Risk of immune recovery uveitis in patients with AIDS and cytomegalovirus retinitis

Abstract

Objective: To evaluate the prevalence of and risk factors for immune recovery uveitis (IRU) in eyes of patients with AIDS and cytomegalovirus (CMV) retinitis.

Design: Enrollment data from a 19-clinical center cohort study.

Participants: Three hundred seventy-four patients with AIDS and CMV retinitis affecting 539 eyes.

Methods: Patients with AIDS were enrolled at 19 United States AIDS ophthalmology clinics. Data were collected by interview, review of medical records, ophthalmic examination, and phlebotomy.

Main outcome measure: Immune recovery uveitis.

Results: Thirty-six patients (9.6%) were diagnosed with IRU involving 50 eyes. The CD4+ T-cell count of 31 of these had risen by > or =50 cells per microliter above nadir to a level > or = 100 cells per microliter (immune recovery), making up 17.6% of the patients known to have immune recovery after diagnosis of CMV retinitis (95% confidence interval, 12.3%-24.1%). No patients with IRU were observed to have active retinitis or detectable CMV DNA in peripheral blood (P<0.001 and P<0.001 with respect to patients without IRU). Other factors associated with IRU were > or =25% retinal area (odds ratio [OR], 2.72; P = 0.014) or posterior pole involvement with CMV retinitis (odds ratio, 0.43; P = 0.039), treatment with intravitreous injection of cidofovir (OR, 10.6 with respect to eyes never exposed to intravitreous or IV cidofovir; P<0.001), and male gender (OR, 0.26; P = 0.012). More eyes with IRU had visual acuity (VA) of 20/50 or worse (38.0% vs. 26.3%, P = 0.077) relative to eyes without IRU, but the proportions with VA of 20/200 or worse were similar (14.0% vs. 13.8%, P = 0.96). Eyes with IRU more commonly had cystoid macular edema (CME) (45.5% vs. 3.7%, P<0.001) and epiretinal membrane (48.9% vs. 13.3%, P<0.001) than eyes without IRU.

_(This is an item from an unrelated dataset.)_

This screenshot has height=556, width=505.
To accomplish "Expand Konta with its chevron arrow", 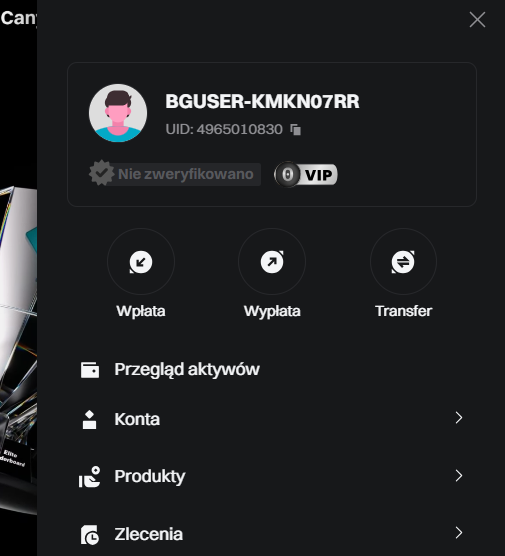I will coord(459,418).
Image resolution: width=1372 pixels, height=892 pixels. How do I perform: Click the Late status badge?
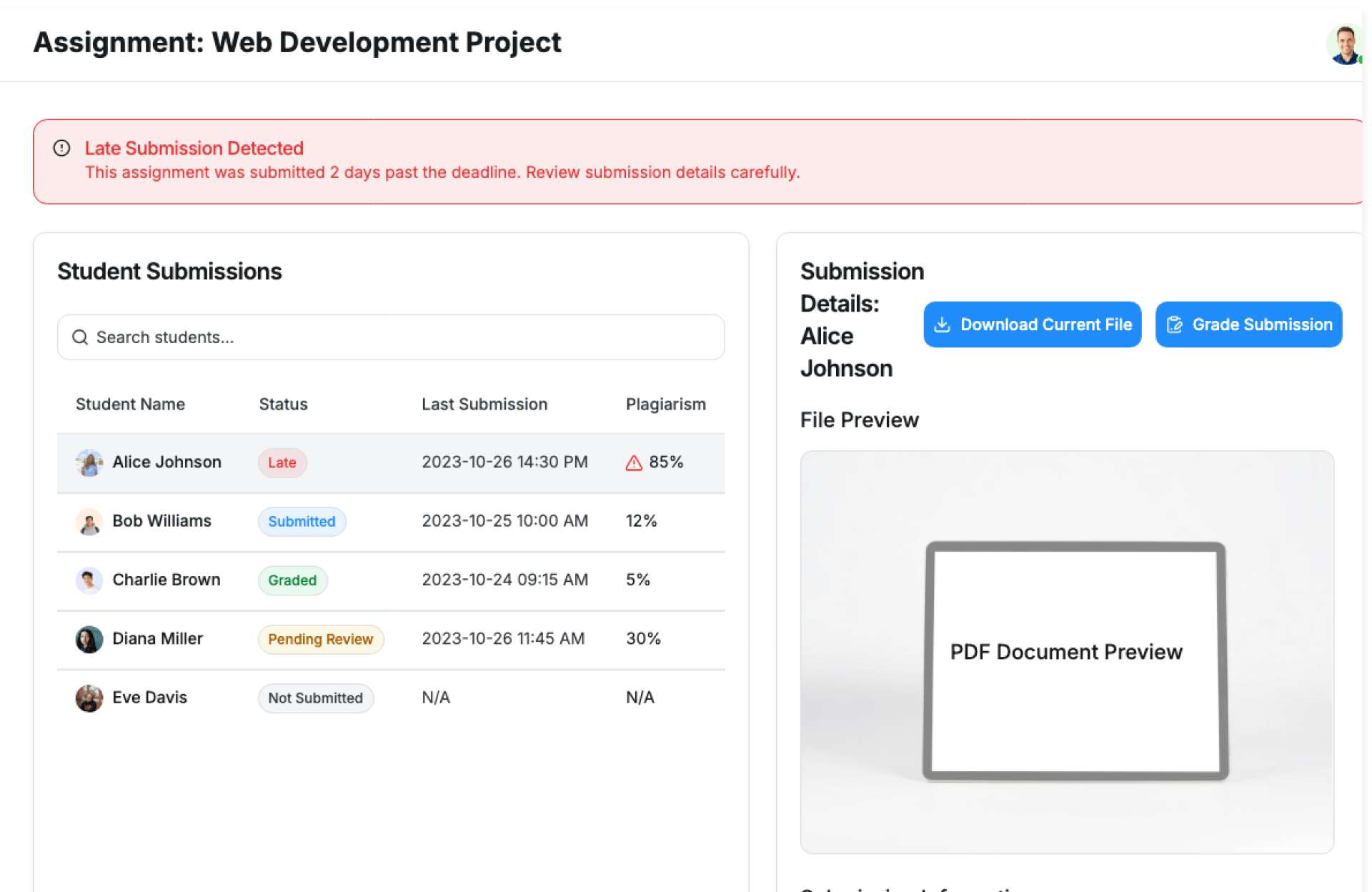point(282,462)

Conclusions: Among eyes of patients with immune recovery, the prevalence of IRU is substantial. Eyes with IRU have a high risk of additional morbidity over and above that seen with CMV retinitis, with several-fold higher risk of CME and epiretinal membrane. Large CMV lesions and use of intravitreous cidofovir are risk factors for IRU.